** Opening Working data block **
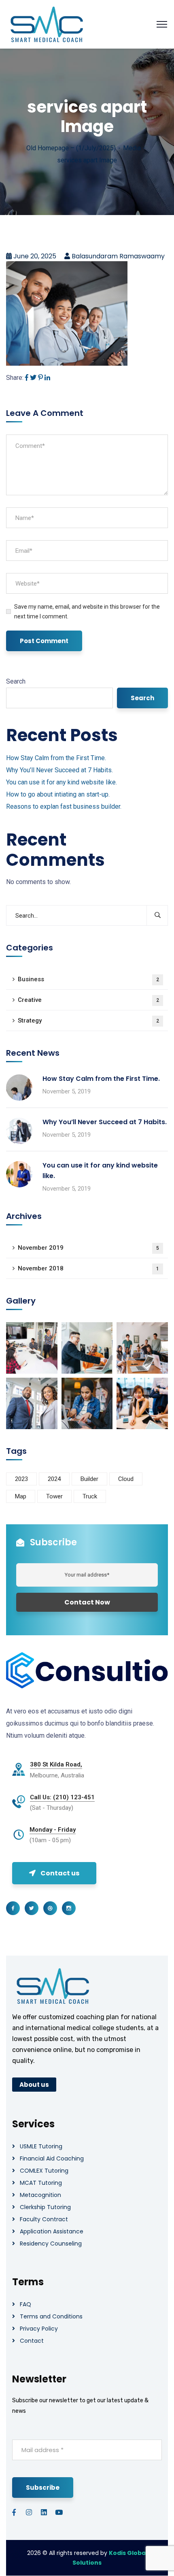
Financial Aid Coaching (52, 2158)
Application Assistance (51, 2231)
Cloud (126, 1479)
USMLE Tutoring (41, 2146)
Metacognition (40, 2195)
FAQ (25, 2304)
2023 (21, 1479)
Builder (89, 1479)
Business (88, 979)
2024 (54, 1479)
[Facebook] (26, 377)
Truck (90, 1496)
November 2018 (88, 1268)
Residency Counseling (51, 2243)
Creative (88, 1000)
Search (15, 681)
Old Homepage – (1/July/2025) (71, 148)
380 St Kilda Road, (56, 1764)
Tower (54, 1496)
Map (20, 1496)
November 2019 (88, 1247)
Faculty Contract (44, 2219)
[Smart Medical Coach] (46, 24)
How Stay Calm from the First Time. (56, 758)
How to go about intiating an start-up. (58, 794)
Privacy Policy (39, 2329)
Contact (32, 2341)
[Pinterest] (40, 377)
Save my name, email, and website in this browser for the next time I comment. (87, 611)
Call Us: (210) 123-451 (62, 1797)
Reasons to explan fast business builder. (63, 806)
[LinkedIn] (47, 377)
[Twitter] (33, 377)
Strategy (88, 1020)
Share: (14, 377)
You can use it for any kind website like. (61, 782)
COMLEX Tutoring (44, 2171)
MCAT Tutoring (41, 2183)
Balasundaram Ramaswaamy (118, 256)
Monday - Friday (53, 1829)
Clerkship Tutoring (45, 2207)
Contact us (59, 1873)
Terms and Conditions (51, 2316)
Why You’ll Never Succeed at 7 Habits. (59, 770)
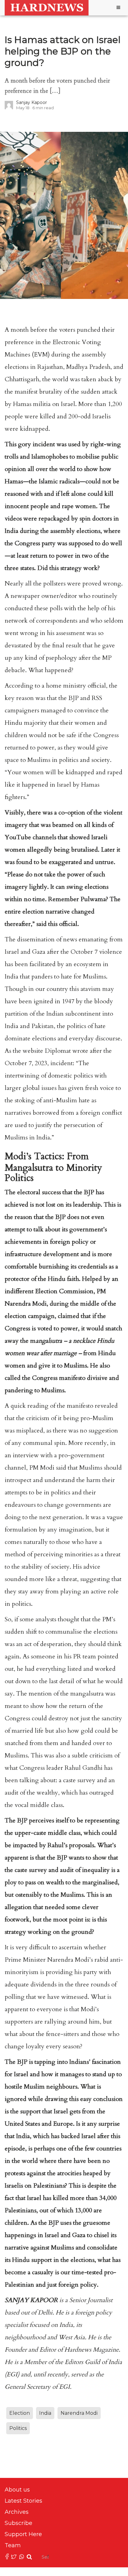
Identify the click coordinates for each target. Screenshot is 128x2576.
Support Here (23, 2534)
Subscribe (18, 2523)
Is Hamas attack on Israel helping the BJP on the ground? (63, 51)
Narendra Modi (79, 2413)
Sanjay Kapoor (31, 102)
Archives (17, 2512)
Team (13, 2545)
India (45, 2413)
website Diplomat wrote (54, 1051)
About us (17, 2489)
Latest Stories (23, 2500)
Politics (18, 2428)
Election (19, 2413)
** Closing Working data block **
** Opening Working data block **
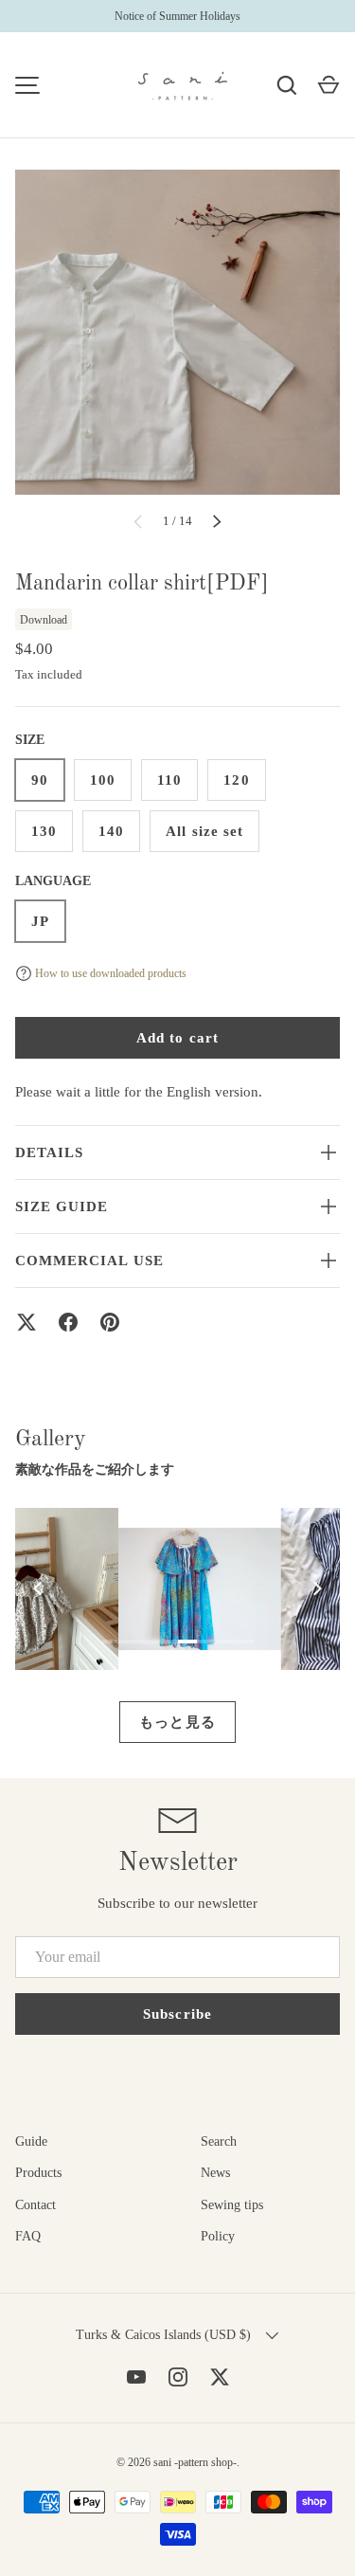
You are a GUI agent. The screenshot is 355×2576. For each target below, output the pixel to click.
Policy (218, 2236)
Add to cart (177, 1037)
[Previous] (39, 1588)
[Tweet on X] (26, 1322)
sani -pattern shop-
** Closing Working data block **
** Opening Working data block **
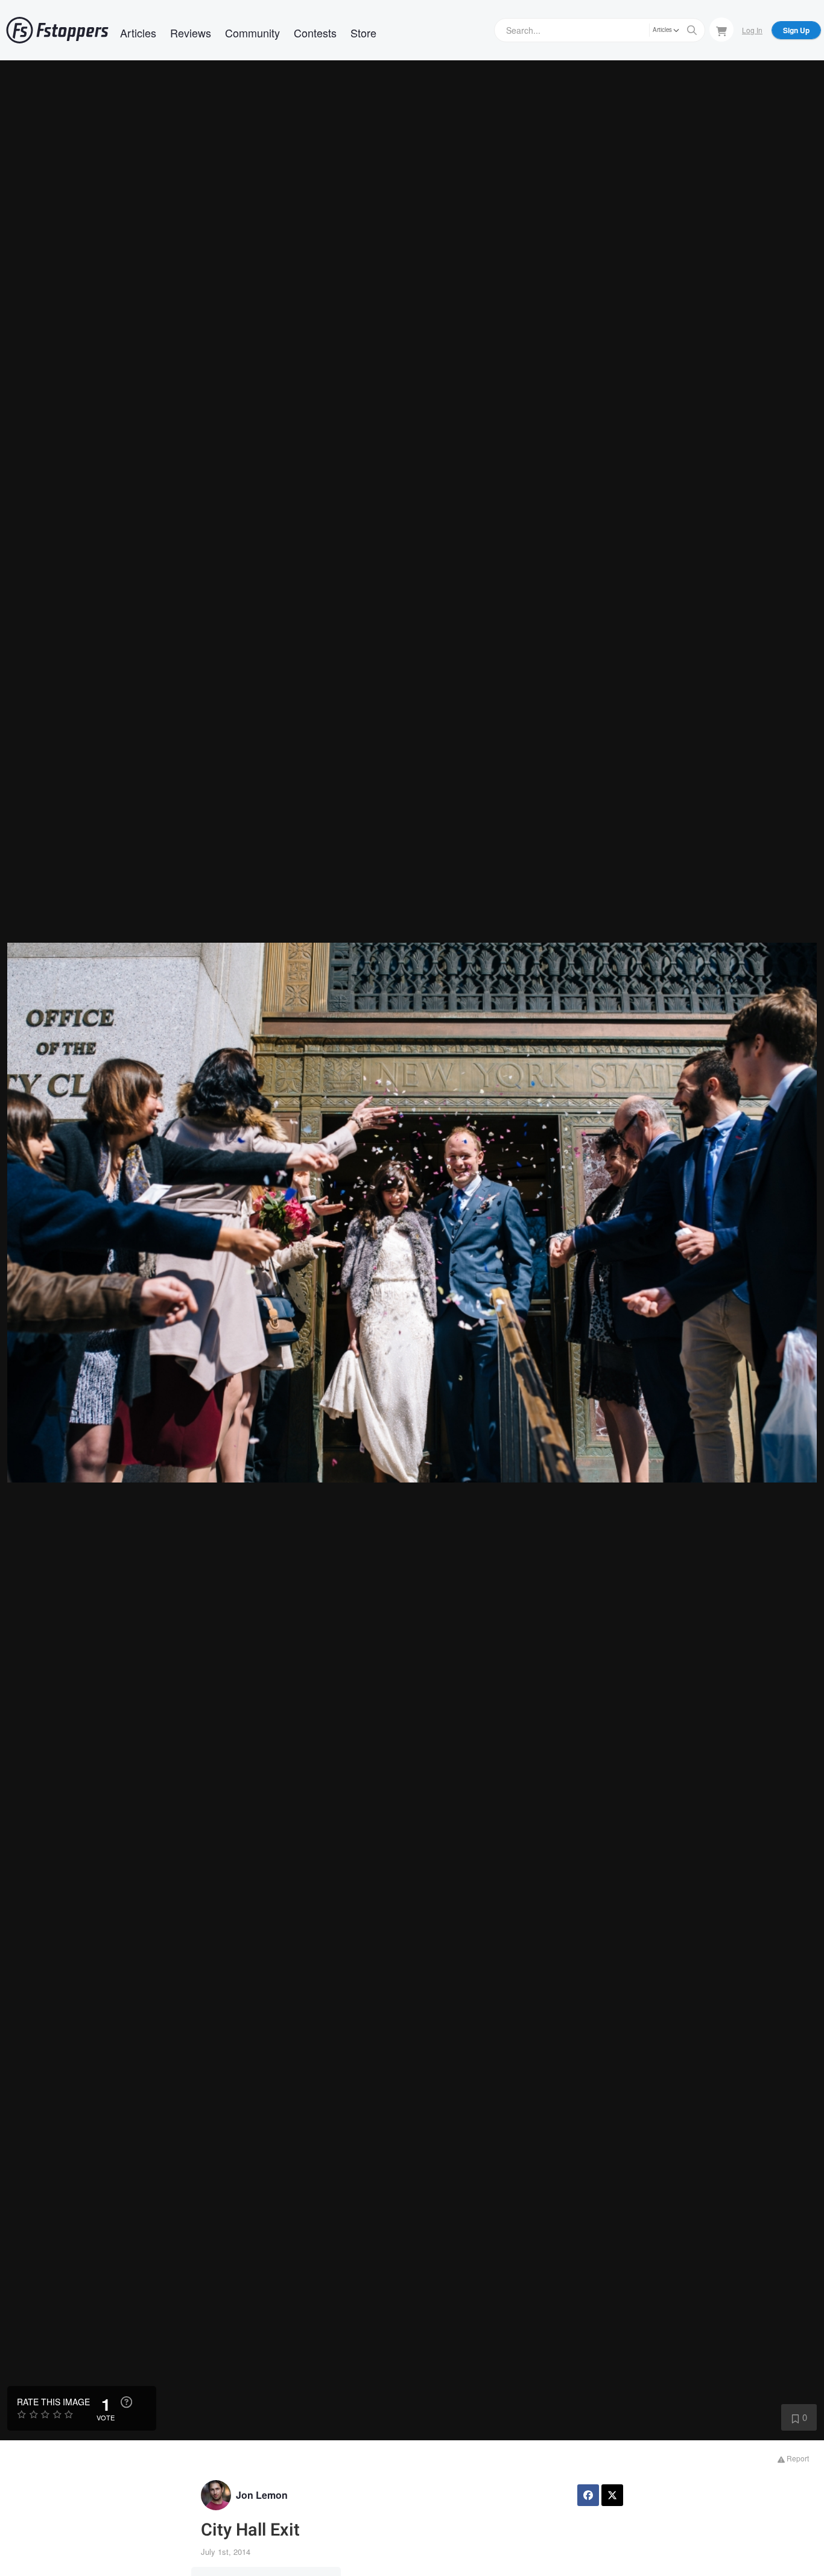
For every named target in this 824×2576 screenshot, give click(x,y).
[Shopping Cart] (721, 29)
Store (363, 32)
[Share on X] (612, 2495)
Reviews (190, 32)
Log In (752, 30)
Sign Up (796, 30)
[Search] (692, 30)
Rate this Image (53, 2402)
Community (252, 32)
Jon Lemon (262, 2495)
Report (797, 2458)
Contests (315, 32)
** Closing Working data block **
What is being asked: Using the records given above, list every line that includes the word "target".

Answer below:
Identify the click coordinates for each target. Screenshot is 128x2576.
You are a GUI agent. The screenshot is 355×2576. For each target below, output the pixel to click.
For every named target in this 824×2576 screenshot, give click(x,y).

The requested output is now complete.